A more reasonable approach is typically:
- Chunk by clause or subsection
- Preserve clause headings
- Aim for each chunk to express one complete rule
For example, “Payment Terms” and “Breach of Contract” should not fall into the same large chunk, nor should a complete clause be artificially split into multiple fragmented pieces.
4. Rewrite Ambiguous Questions First
In contract review, common questions tend to be fairly ambiguous, for example:
- “Is there any risk in this clause?”
- “Does this need to be changed?”
- “Is this contract compliant?”
These types of questions do not perform well when sent directly to retrieval. A better approach is to first use a pre-processing LLM node to rewrite the question into a more specific retrieval request, for example:
- “Check whether the payment terms are consistent with the company template”
- “Locate the content in the contract regarding auto-renewal and breach of contract”
This approach can significantly improve relevance.
7. Step Six: Prompts Must Emphasize “Evidence” and “Boundaries”
One of the biggest risks in contract review scenarios is the model outputting seemingly reasonable but unsupported judgments when materials are insufficient.

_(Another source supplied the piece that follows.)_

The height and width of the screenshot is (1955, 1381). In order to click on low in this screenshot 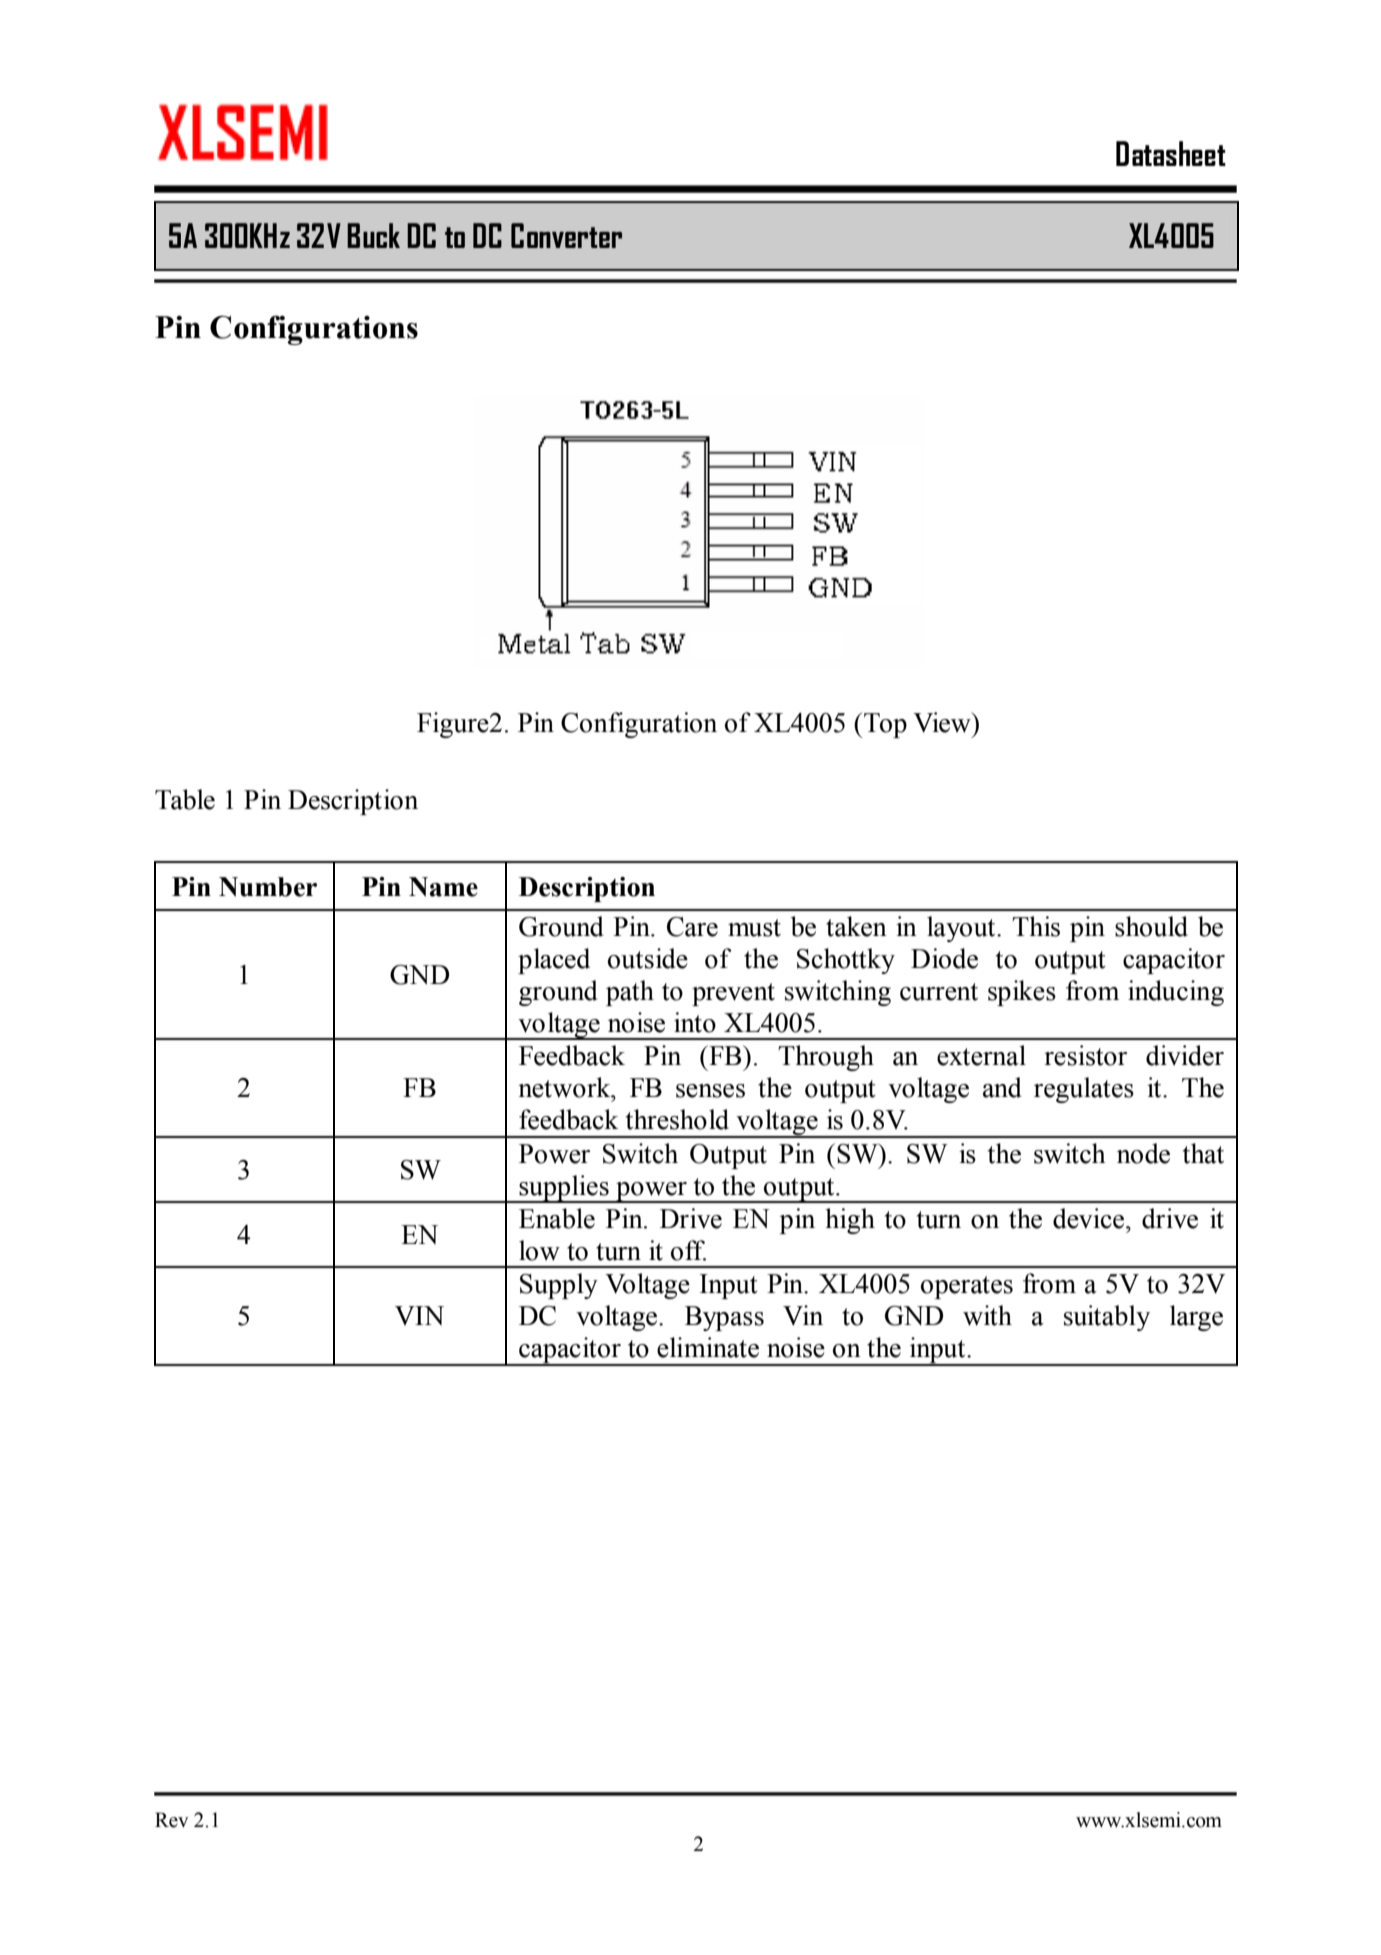, I will do `click(539, 1250)`.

Therefore, in the answer prompt, it is recommended to explicitly constrain the following principles:
You are a contract review assistant.
Please analyze strictly based on the provided contract content and review rules.
Requirements:
- Do not fabricate non-existent clauses
- Do not present speculation as conclusions
- Cite the basis for each risk point
- If materials are insufficient, clearly indicate that manual review is needed
- Output should be as structured as possible
If the enterprise wants to further enhance readability, risk levels can also be added, such as:
- High risk
- Medium risk
- Low risk
- Insufficient information
8. Step Seven: Build a Small-Scale Test Set
Before going live, we recommend starting with a single contract category for testing, such as:
- NDA
- Standard procurement contract
- Service contract
Then prepare 10 to 20 test samples covering the following situations:
- Standard template versions
- Manually modified versions
- Versions with obvious risk clauses
- Versions with incomplete information or poor OCR quality
During evaluation, focus on:
- Whether contract type identification is correct
- Whether key clauses can be stably extracted
- Whether risk alerts have supporting evidence
- Whether results are suitable for direct reading by business or legal teams
9. Recommended Deployment Approach
When promoting this type of project internally, we typically do not recommend naming it “AI Contract Review System” in the first phase.
Naming that is more likely to be accepted by business and legal teams includes:
- Contract pre-screening assistant
- Contract information extraction assistant
- Clause risk alert assistant
- Contract template comparison assistant
This type of naming better reflects the current capability boundaries of AI and helps set reasonable expectations within the organization.
Conclusion
When building a contract review assistant with Dify + Knowledge Base, the factors that truly determine effectiveness are not just the model but whether three foundational areas are solidly addressed:
- Whether PDF documents have been cleaned into high-quality text
- Whether review reference materials have been organized into a clear knowledge layer
- Whether retrieval parameters and chunking strategies have been optimized around contract structure
Once these three things are handled well, Dify can effectively support a practical contract pre-screening workflow: first extract information, then locate clauses, then output risk alerts based on rules, and finally return complex judgments to human review.
This is also the approach that enterprises can most easily put into real use today: not having AI directly replace the legal team, but first making AI an efficient screening layer before legal review.